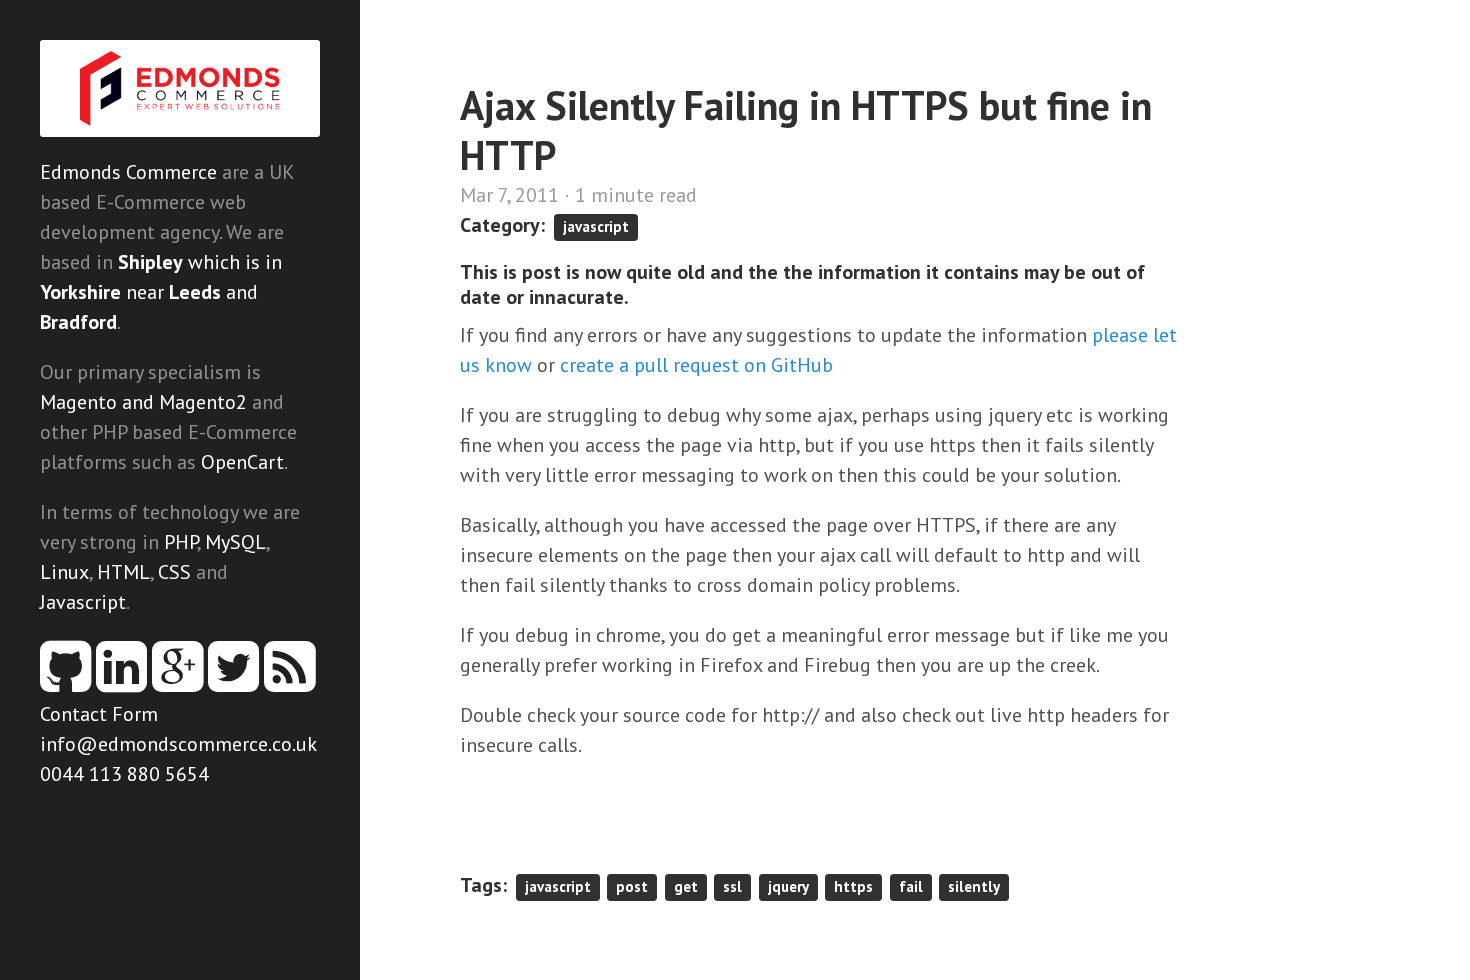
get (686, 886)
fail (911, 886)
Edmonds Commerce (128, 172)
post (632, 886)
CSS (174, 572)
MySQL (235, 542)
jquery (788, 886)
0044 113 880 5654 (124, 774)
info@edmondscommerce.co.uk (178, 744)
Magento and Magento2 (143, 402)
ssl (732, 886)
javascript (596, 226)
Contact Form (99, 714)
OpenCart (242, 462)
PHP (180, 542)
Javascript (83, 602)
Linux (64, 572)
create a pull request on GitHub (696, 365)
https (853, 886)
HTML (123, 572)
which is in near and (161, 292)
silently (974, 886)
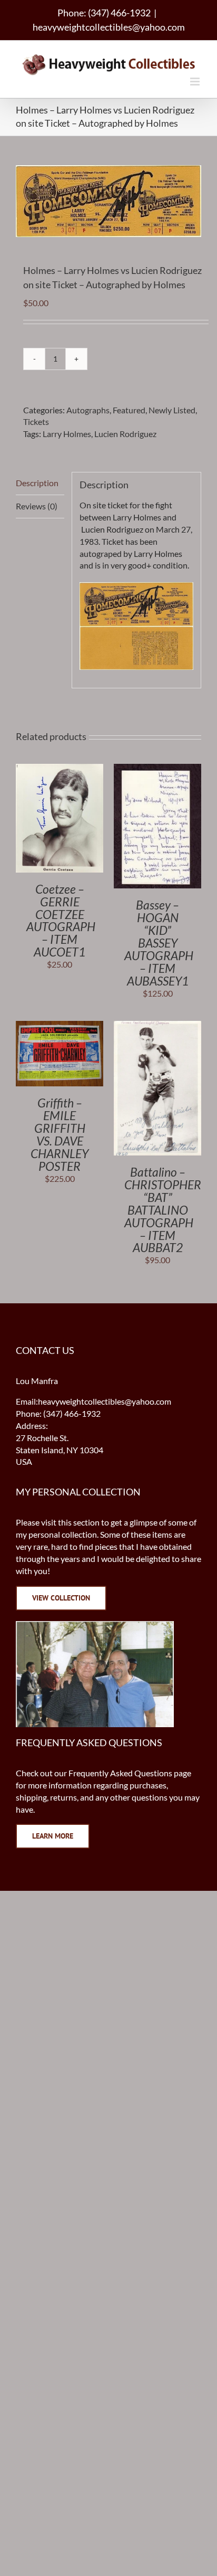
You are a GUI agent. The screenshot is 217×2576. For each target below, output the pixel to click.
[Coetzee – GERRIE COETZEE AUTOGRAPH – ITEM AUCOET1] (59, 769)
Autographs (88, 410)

* * *

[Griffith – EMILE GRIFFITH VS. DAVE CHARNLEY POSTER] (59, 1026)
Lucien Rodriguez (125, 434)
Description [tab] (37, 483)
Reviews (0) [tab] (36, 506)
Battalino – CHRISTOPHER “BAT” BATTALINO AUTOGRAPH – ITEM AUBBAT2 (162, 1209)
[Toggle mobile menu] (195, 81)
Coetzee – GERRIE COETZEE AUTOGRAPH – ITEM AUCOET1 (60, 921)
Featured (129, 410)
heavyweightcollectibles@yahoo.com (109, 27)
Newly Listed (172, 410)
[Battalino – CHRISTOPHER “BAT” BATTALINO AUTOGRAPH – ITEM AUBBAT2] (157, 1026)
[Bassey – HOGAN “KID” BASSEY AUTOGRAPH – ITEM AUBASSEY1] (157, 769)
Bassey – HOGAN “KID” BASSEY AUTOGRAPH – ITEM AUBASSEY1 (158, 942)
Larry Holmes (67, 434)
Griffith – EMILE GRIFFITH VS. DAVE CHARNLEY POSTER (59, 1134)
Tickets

Prompt: In the data above, which lines lie between the line with "info@edmondscommerce.co.uk (178, 744)" and the line with "https (853, 886)", inclusive? Print those lines exactly and nothing else.

Solution for this exercise:
info@edmondscommerce.co.uk (178, 744)
Magento and Magento2 (143, 402)
ssl (732, 886)
javascript (596, 226)
Contact Form (99, 714)
OpenCart (242, 462)
PHP (180, 542)
Javascript (83, 602)
Linux (64, 572)
create a pull request on GitHub (696, 365)
https (853, 886)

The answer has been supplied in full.